In recent weeks, the breakup news made its way to the marketplace, but Napper kept quiet until the last paper was signed. "I'm excited. I can be the entrepreneur that I like to be," he tells GlobeSt.com, "and it gives me the opportunity to work with new investors." Napper's team is the Sacramento-based Panattoni's second-largest development shop in its US network, pushing a 2007 construction pipeline with 71 million sf.

Panattoni's other Texas partner John Thomas will run the Dallas/Fort Worth shop until Napper's replacement is found. In divvying the developments, Panattoni gets the 712 Business Center in Frisco, which has been assigned to marketing director Peter Billipp. Also staying in place is Daniel Anderson, the Texas development manager.

Napper is holding onto 160 acres in Mountain Creek Business Park and its under-construction 441,000-sf spec building; 483,000-sf proposed warehouse and 180 acres in Northlake Business Center; and Beltway 8 Corporate Center in Houston, where there are two office build-to-suits under way, including 83,729 sf of spec, plus 90 acres of developable land.
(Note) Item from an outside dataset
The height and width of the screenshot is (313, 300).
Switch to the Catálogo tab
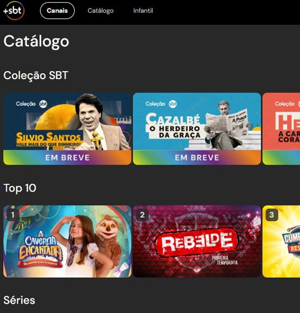pyautogui.click(x=101, y=11)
Co-investments in the 15-acre Cedar Ridge Office Park in Southlake and Pinnacle Park in Dallas will be sold just like the 107,000-sf Bunge Oils' build-to-suit along Snowden Road in Carter Industrial Park in Fort Worth, which recently was handed over with a 20-year lease to a net-lease buyer from California. The hand-off reportedly brought one of the highest per sf closings in the region, tipping $90 per sf at the closing.

Napper is overseeing the disposition, with Courtland acting as the joint venture partner for managing, marketing and developing any remaining land in the to-be sold developments in Dallas and Houston. Napper estimates it will take one year before Cedar Ridge, now getting its sixth building, will come to market. The 550,000-sf Pinnacle Park West II at 4117 Pinnacle Point Dr. is being marketed as are two office buildings in Houston. As for Mountain Creek, the last two tracts are under contract and in line for summer closings.
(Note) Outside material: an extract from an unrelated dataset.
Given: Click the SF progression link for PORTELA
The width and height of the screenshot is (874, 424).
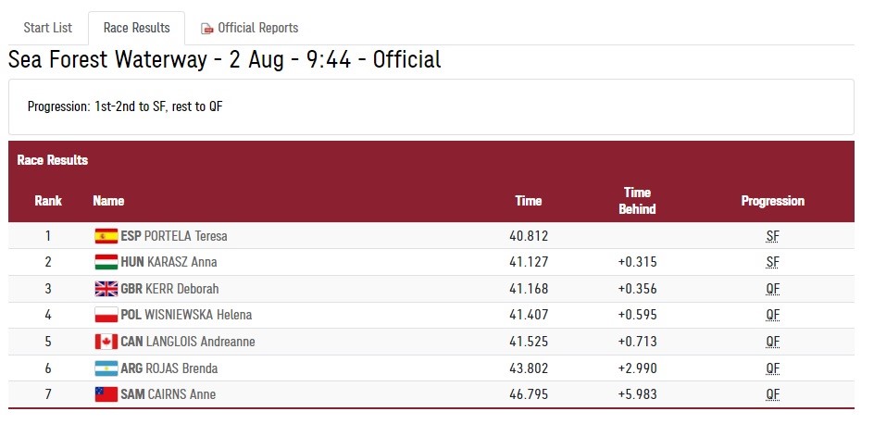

With Courtland's breakaway from Panattoni, Napper is looking for a development manager in Houston. Napper's Dallas office is starting out with his two long-time administrative assistant and Lisa Brinser, a development manager, in a 3,000-sf lease in the Berkshire at Preston Center at 5950 Berkshire Lane in North Dallas. Eventually, he plans to hang a shingle in San Antonio or Austin.
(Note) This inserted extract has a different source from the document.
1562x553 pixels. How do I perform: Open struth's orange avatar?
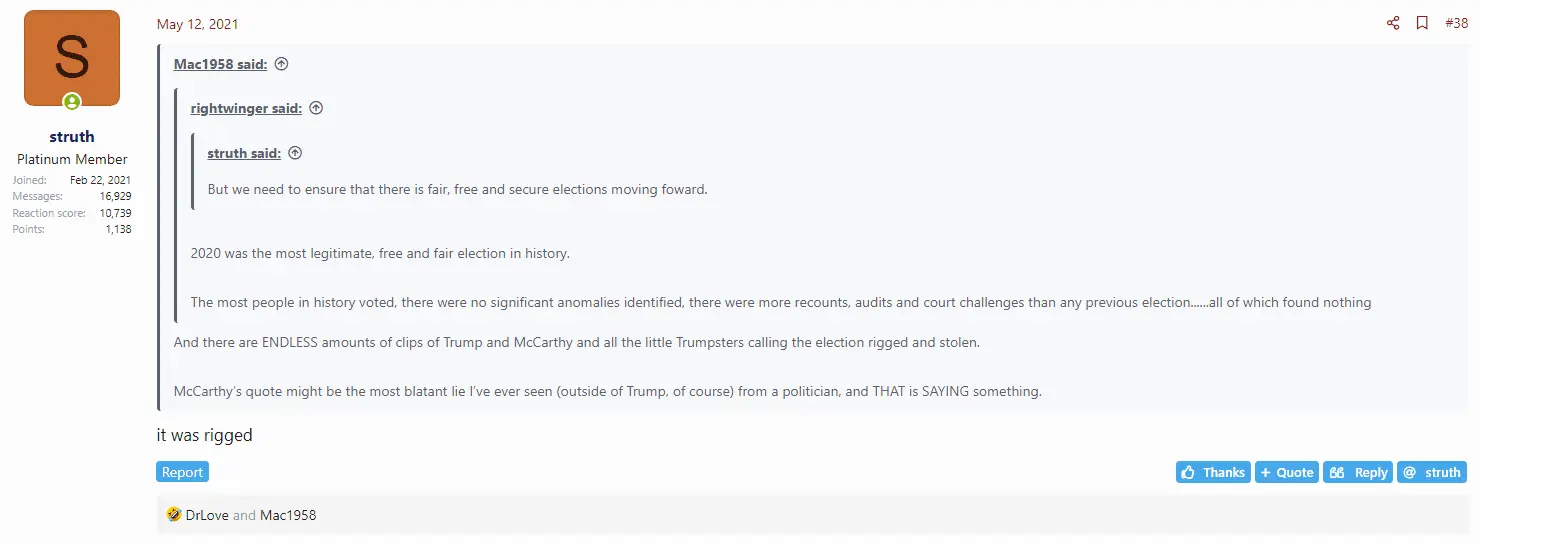pyautogui.click(x=72, y=58)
Napper, a veteran developer of office and industrial, also wants to expand into retail and residential lot development. "I think I can get the expertise to do that," he says. The key, he adds, will be to find "entrepreneurs who can generate deals working with me."

Napper and Panattoni aren't turning their backs on each other forever, but the "exclusive" shackle and development constraints are now gone for Courtland. "The equity is there to work with me," Napper says. And with that backing, he's hit the ground running with negotiations underway for 134 acres in two development sites in the metroplex.